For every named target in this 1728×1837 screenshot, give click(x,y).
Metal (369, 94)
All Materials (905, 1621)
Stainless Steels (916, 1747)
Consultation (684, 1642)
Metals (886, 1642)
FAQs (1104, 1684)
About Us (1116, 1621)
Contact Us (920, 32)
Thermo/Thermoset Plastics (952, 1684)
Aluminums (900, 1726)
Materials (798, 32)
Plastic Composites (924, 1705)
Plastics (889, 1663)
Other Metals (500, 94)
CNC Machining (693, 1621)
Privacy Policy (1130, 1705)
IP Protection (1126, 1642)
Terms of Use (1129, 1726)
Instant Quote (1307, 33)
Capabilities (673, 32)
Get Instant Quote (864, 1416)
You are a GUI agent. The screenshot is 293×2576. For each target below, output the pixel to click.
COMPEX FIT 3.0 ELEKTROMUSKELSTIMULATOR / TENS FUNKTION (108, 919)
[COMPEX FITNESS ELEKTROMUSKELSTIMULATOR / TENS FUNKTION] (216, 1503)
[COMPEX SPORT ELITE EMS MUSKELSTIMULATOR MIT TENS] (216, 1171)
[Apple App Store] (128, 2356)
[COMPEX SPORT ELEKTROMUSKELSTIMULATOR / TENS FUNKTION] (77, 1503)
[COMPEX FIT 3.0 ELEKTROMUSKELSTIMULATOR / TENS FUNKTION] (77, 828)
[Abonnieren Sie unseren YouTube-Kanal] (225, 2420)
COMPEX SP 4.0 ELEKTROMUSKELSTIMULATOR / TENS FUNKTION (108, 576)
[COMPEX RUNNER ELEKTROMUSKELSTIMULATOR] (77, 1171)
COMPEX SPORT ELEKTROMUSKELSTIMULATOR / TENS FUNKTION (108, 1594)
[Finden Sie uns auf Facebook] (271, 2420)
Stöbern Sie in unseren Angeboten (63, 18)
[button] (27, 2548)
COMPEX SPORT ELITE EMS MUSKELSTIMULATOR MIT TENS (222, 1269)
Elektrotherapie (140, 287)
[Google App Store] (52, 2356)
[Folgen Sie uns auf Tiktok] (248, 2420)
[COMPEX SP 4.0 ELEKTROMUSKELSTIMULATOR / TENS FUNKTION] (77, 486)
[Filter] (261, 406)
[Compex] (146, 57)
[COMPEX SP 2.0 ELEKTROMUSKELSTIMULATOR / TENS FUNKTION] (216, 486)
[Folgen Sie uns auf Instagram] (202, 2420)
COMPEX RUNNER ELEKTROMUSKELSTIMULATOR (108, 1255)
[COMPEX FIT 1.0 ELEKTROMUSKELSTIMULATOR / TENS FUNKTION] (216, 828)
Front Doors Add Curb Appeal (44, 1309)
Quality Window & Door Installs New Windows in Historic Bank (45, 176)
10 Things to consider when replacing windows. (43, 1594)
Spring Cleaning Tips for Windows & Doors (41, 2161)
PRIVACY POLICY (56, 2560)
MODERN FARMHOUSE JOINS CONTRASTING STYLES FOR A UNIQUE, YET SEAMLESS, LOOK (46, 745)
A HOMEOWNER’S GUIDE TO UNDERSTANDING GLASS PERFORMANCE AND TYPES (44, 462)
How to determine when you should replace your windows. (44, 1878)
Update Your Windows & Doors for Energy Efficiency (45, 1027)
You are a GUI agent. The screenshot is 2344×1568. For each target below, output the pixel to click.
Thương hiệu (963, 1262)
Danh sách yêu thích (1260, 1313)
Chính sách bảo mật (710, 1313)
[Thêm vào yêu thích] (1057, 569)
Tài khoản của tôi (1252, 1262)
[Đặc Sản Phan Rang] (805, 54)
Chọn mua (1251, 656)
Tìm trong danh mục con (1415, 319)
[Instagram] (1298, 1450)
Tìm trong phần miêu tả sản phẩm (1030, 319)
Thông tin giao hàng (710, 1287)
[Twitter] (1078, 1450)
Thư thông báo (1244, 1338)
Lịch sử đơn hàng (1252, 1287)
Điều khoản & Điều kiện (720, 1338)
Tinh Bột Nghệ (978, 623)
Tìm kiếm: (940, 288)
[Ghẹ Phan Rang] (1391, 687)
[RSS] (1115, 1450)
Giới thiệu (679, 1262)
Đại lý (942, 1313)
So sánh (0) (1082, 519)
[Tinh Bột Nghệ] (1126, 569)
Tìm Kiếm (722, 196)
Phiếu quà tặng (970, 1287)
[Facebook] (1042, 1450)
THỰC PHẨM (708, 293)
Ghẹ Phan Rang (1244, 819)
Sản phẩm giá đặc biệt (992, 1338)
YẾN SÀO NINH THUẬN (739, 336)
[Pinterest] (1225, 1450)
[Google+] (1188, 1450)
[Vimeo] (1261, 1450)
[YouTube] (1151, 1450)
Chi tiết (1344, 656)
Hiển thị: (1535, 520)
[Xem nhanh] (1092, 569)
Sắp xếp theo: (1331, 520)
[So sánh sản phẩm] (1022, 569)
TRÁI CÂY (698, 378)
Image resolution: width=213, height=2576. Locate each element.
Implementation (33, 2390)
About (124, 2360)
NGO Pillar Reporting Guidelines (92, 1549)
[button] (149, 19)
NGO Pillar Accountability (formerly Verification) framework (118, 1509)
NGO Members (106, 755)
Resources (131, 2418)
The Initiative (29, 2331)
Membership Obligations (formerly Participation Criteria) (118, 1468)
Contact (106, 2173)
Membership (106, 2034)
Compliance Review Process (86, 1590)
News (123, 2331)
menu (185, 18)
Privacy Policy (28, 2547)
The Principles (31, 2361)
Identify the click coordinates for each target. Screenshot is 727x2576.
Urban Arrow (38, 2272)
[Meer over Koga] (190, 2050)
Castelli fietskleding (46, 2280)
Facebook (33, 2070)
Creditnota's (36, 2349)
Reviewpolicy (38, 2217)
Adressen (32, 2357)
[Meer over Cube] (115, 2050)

******

Copy out each line of the listing where the string "Instagram" appears.

[Folgen Sie uns auf Instagram] (202, 2420)
[Instagram] (1298, 1450)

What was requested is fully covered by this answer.